Stored data:

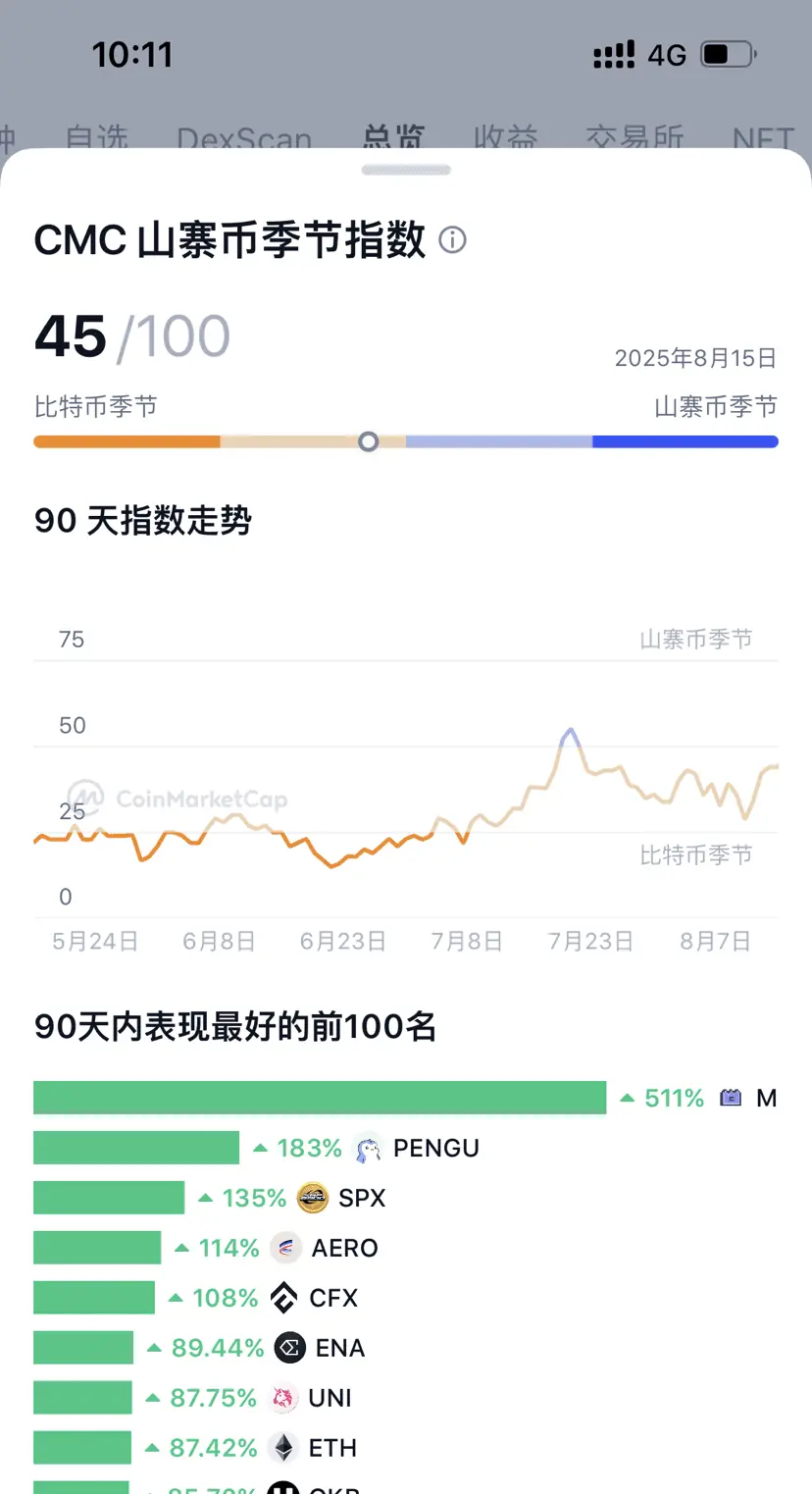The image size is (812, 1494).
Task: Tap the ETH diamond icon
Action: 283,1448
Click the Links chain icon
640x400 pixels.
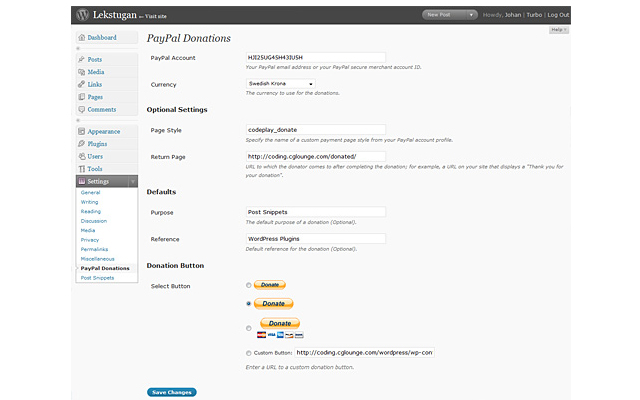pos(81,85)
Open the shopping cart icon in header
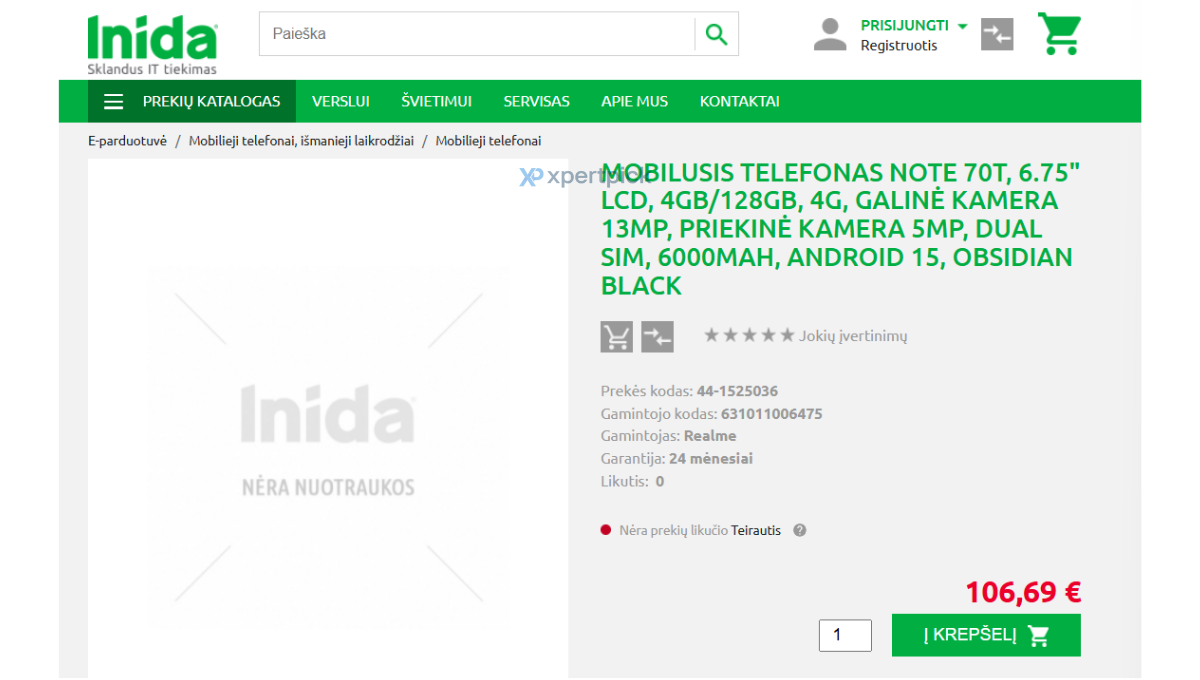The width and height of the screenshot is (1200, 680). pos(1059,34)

**Task objective**. Beginning with the line containing "Click the Links chain icon" and ending with the last line of the data above, repeat each line exactly. Include no pictures and no other lines.

**Task output**.
Click the Links chain icon
640x400 pixels.
pos(81,85)
Open the shopping cart icon in header
The width and height of the screenshot is (1200, 680). pos(1059,34)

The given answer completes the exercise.